The trees stood on 91 hectares (about 58 football fields) of land in the Hasdeo Arand forest, one of India’s largest contiguous forest tracts, spread across more than 1,800 sq km, about three times the size of Mumbai, home to “rare, endangered and threatened fauna”, according to a government research institute.
The forest clearance marked the clearing of decks for continuing of mining operations at the Parsa East & Kanta Basan (PEKB) coal block.

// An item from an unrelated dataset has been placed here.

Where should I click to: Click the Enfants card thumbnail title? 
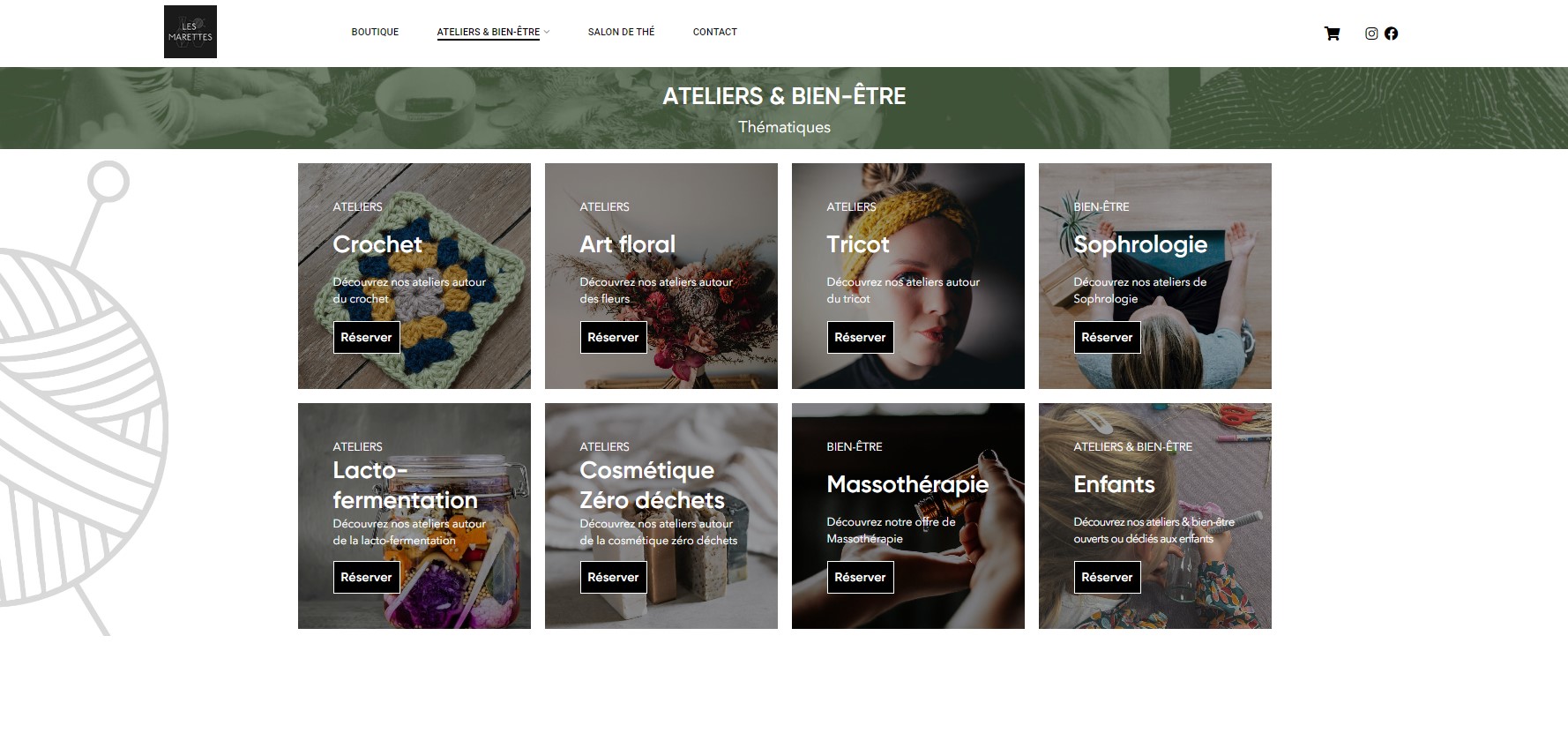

The block was allotted by the union government in 2012 to the Rajasthan Rajya Vidyut Utpadan Nigam Limited (RRVUNL), a state power generation utility, which was waiting through 2023 for additional forest land to mine coal it needs for the desert state’s thermal power plants.
Since the first phase of mining operations began in 2013, the Adani Group has excavated coal from PEKB mine as RRVUNL’s “mine developer and operator” (MDO).
Besides being a source of livelihood from timber, fruit and medicinal herbs and leaves, the more than 30 species of trees ravaged, including teak, neem, mahua, jamun and others, were also worshipped by local indigenous communities as deities.
Not long after the forest clearance work was completed, a herd of wild elephants—the PEKB block falls within an important elephant corridor that has recorded growing human-elephant conflict—charged through a hamlet near Surguja district’s Udaipur town, local residents told Article 14.
Located 12 km from the site of tree-felling, the hamlet saw 10 homes destroyed, and the death of a tribal man.
Onn 7 February, 30 legislators of the Congress party, the main opposition party in Chhattisgarh, were suspended for entering the well of the state assembly to demand a discussion on the floor of the house on the razing of 15,000 trees.